Inside E Street
An informative talk show that delves into the issues behind the headlines. While most political talk shows focus on the news from the campaign trail and analyze poll results, this series looks at the latest developments affecting economic security, health care and retirement, and offers a front row seat to the debates that are shaping policy in Washington and impacting the lives of people across the country. Host: Lark McCarthy.
Inside E Street Previous Broadcasts
The Future of Home Sweet Home: Part II (Episode #4021)
KQED Life: Sun, Aug 25, 2013 -- 12:00 PM
Guests: James Corless, Director of Transportation for America; Katherine Freund, Founder Independent Transportation Network.
In the second part of our series, we take a look at another key issue of "aging-in-place," transportation. More and more Americans are choosing to retire close to home, and with that choice comes the added concern of mobility. Limited funding from the federal government is forcing state and local governments, as well as many non-profits, to come up with ways to keep citizens on the move. Joining us in the studio is James Corless, the Director of Transportation for America, and Katherine Freund, the founder of Independent Transportation Network. Mr. Corless discusses the current state of the US transportation system and what the future has in-store.
Also, Independent Transportation Network's founder, Katherine Freund, details their innovative nationwide service that's helping many Americans get around.
Segment 3: Turning to 2 Wheels.
The Future of Home Sweet Home: Part I (Episode #4020)

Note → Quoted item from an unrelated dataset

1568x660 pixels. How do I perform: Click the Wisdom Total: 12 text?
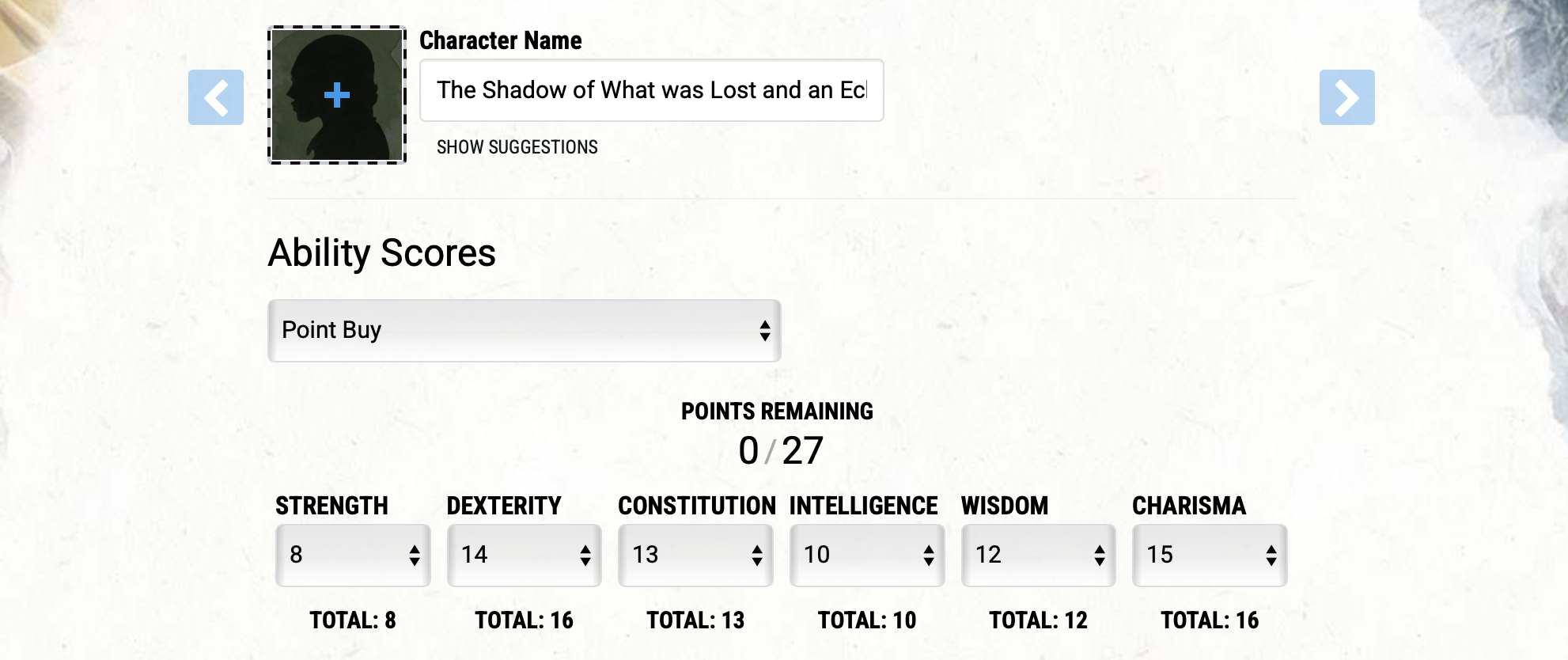[1038, 620]
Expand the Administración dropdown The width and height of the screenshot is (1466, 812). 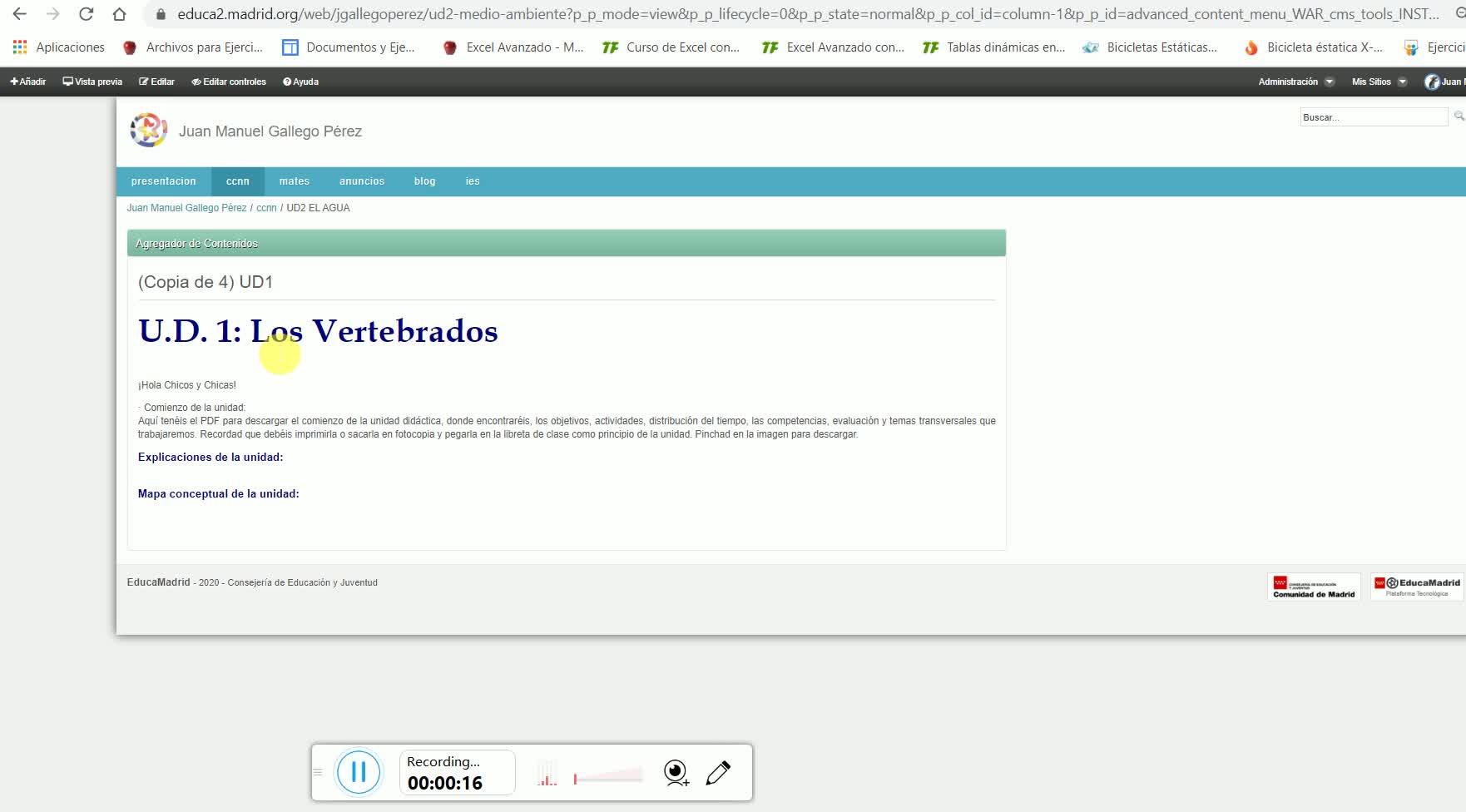coord(1295,82)
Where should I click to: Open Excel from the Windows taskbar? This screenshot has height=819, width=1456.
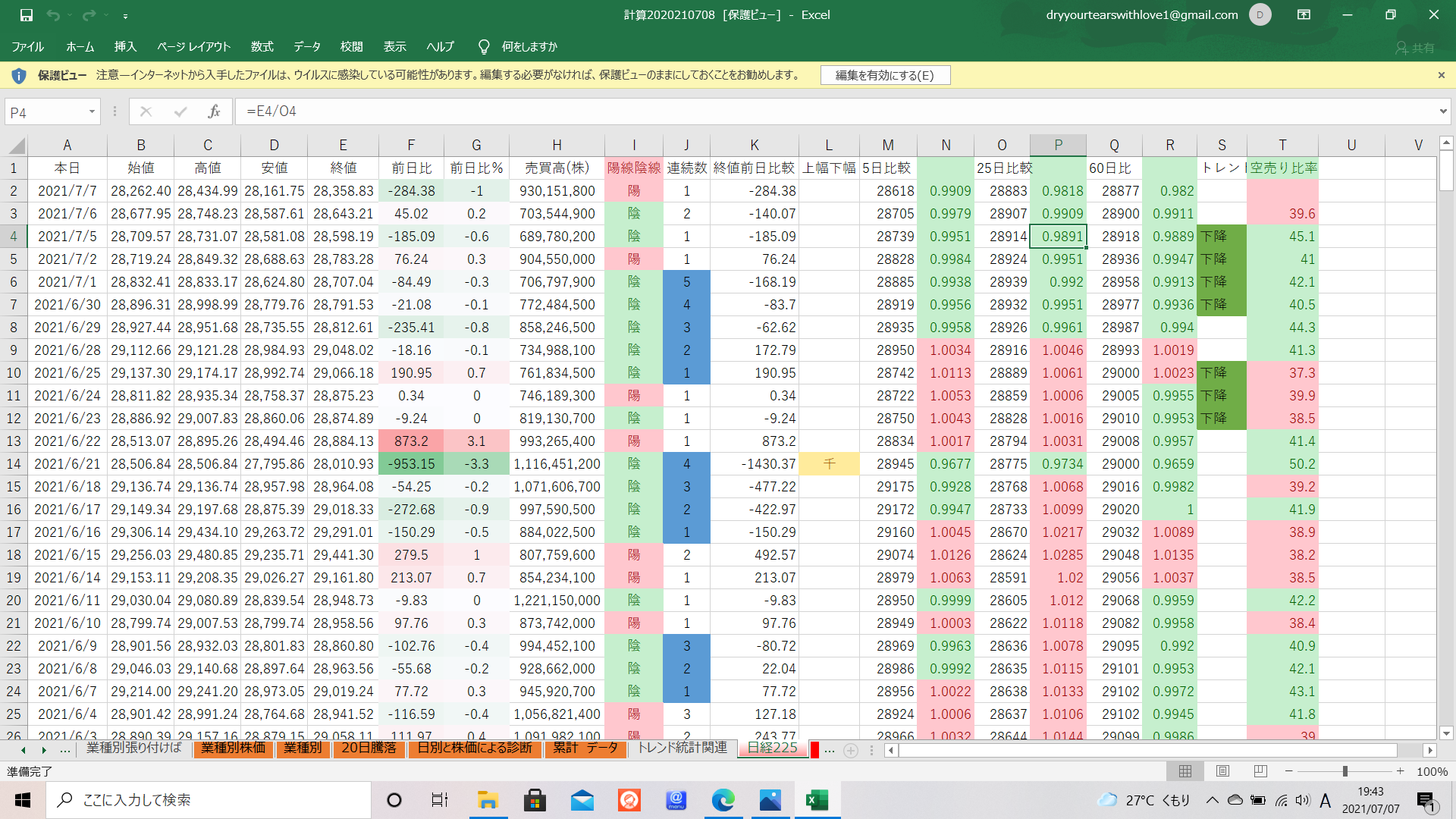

KQED Life: Sun, Aug 18, 2013 -- 12:00 PM
Guests: Ellen Dunham-Jones, Professor of Architecture and Urban Design at Georgia Tech and co-author of "Retrofitting Suburbia"; Parris Glendening, Former Governor of Maryland and President of Smart Growth America's Leadership Institute; John Salmen, Architect and Accessibility Specialist
Moving to warmer climates and a slower pace of life was once the norm when it came to retirement. Since the 1990s, however, close to 90% of older Americans have decided to stay in the same county they've been living in, if not in the very same home. A willingness to stay close to family and friends has led many seniors to consider "aging-in-place." In the first part of our "The Future of Home Sweet Home" series; we take a look at the issue of housing. With many people residing in single family homes in suburbia, there is now a challenge to meet the needs of an aging population.